In 1972, a new revision (APB 25) in accounting rules resulted in the ability of any company to avoid having to report executive incomes as an expense to their shareholders if the income resulted from an issuance of “at the money” stock options.
In essence, the revision enabled companies to increase executive compensation without informing their shareholders if the compensation was in the form of stock options contracts that would only become valuable if the underlying stock price were to increase at a later time.
United Health Group is one of many companies that became the target of investigations by federal prosecutors and the U. Securities and Exchange Commission over alleged stock options backdating.
Options backdating is the practice of altering the date a stock option was granted, to a usually earlier (but sometimes later) date at which the underlying stock price was lower.
First, plaintiffs moved to compel defendants to produce documents compiled and drafted by the company’s outside counsel during the course of its independent investigation – documents the court had previously determined were protected by the work product doctrine. Next, plaintiffs moved the court to unseal the record and publicly expose the company’s fraudulent options practices.
At the hearing on the motion, Magistrate Judge Franklin L. The court ordered that certain previously redacted facts and evidence revealing the true scope of defendants’ fraud be made available to the public.
Other key corporate governance changes included (i) enhanced standards for director independence; (ii) a mandatory holding period for options issued to executives; (iii) a shareholder approval requirement for any stock options re-pricing; and (iv) a identified United Health as a company with “wildly improbable option-grant patterns.” By April 2006, the SEC had begun an informal inquiry prompting United Health to initiate an independent investigation into its own historical stock options granting practices.

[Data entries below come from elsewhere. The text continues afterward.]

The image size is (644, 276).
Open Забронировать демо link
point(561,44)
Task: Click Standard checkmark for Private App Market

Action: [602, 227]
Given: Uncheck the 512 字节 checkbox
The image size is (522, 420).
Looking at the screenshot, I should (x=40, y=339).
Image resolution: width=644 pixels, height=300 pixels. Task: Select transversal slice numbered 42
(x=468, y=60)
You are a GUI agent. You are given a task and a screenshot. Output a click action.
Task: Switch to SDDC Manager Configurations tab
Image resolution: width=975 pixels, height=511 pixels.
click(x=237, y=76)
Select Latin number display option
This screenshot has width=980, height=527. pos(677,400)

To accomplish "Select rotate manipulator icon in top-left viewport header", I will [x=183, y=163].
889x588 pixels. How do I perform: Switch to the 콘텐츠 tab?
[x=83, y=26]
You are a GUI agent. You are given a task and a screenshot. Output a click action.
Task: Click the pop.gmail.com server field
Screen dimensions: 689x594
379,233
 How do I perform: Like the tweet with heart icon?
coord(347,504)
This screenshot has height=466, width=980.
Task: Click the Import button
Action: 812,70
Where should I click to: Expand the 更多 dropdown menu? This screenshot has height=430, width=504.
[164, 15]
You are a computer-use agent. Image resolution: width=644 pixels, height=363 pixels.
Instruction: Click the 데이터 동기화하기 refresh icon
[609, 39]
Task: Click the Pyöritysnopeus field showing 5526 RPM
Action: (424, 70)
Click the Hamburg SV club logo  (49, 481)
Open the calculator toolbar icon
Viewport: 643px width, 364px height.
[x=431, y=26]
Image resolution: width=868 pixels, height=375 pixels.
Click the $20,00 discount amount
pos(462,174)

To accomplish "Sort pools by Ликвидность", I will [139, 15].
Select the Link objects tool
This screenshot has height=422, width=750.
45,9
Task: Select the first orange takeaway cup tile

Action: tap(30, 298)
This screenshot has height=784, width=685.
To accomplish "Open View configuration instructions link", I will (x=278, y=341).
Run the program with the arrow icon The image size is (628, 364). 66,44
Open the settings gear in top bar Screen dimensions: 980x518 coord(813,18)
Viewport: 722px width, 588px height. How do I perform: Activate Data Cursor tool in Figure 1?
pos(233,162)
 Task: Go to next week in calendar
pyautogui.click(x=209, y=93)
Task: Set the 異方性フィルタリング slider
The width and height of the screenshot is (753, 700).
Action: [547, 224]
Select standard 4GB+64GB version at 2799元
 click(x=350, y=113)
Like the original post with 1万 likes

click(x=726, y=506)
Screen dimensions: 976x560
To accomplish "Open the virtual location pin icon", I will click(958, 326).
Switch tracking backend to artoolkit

After being selected as lead plaintiff, Cal PERS filed a consolidated complaint in December 2006. Rosenbaum denied defendants’ motions to dismiss the consolidated complaint in their entirety, and compared defendants’ scheme to the movie During the discovery process, Robbins Geller attorneys carefully scoured more than 22 million pages of documents obtained from defendants, as well as hundreds of thousands of additional documents from more than 15 third parties.
Although accounting issues concerning stock options grants are complex, the documents and testimony plaintiffs acquired during discovery established a strong case regarding liability.
Additionally, companies can use backdating to produce greater executive incomes without having to report higher expenses to their shareholders, which can lower company earnings and/or cause the company to fall short of earnings predictions and public expectations.
Corporations, however, have defended the practice of stock option backdating with their legal right to issue options that are already in the money as they see fit, as well as the frequent occurrence in which a lengthy approval process is required.
Just over two months later, a settlement was also reached with the two remaining defendants – bringing the total recovery for the class to over 5 million.
In addition to the monetary recovery, United Health also made critical changes to a number of its corporate governance policies, including electing a shareholder-nominated member to the company’s Board of Directors.
It allegedly failed to inform investors, or account for the options expense(s) properly.